Question 3 at the 341 Meeting of Creditors: Are All Your Assets and Creditors Listed on the Schedules?
This is the third in my series of posts regarding questions being asked at the 341 meeting of creditors.
Preparation is the key to a successful 341 meeting of creditors, in fact proper preparation is the key to successful bankruptcy case. It is important be ready for any question that the bankruptcy trustee throws at you. Fortunately, these questions are generally the same in all bankruptcy cases and the oddball question can be anticipated if your attorney is familiar with the documents in the case… more on that in another post.
The third question the trustee will ask you for 341 meeting of creditors is: “Are all of your assets identified on the schedules?” This is a straight forward question, but it is one that is fraught with peril. Lying to the bankruptcy trustee is very bad, you can do prison time if you are caught in a severe enough lie, and the temptation to lower the dollar amout of your assets is quite strong with this question.
You shouldn’t even be tempted to do this. If your attorney has prepared for your case (its all about preparation folks–they are going to put that on my headstone!), he or she should have identified the values of important property and determined how to handle it with the trustee.

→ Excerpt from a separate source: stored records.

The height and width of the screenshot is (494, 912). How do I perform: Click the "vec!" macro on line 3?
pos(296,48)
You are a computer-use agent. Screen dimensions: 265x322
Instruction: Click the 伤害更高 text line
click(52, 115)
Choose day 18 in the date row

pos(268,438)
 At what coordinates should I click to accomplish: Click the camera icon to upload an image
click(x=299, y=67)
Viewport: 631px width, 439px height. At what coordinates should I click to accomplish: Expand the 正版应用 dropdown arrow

One case I handled involved a man who had recently been divorce. She got everything except his baseball card collection. Me, being the card geek I am, was interested, and I learned that he had a 1952 Topps Mickey Mantle card among other valuable cards that were worth around $60,000. When we discussed this, he wanted to say they were worth $50 because in the end they were just pieces of cardboard with no intrisnic value. I couldn’t let him do that. I’m not going to lie to the trustee nor offend the baseball gods on the same page and he decided not to go forward with the bankruptcy case.

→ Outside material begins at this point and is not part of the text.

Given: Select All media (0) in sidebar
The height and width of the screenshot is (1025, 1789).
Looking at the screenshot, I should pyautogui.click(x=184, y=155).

Do not lie! Often times even non-exempt property (property that the trustee can take and sell to pay creditors) can be resolved in the Chapter 13 plan.
The second part of this question is where attorneys get themselves in trouble. The trustee will ask: “Have you listed all of your creditors on the schedules?” For some reason, my clients tend to foul this question up, and when I figure out why I’ll fix it. The answer to this question is yes, but most of the time they give me and or the trustee a dumbfounded look. My answer always is “Yes, we pulled a credit report prior to filing this case and all creditors on the credit report and on the bankruptcy documents. If there is a creditor out there that we don’t know about and is not on the credit report who files a proof of claim, we will deal with it accordingly.”
If your attorney has done his or her preparation prior to filing the case by pulling a credit report, you can confidently answer yes.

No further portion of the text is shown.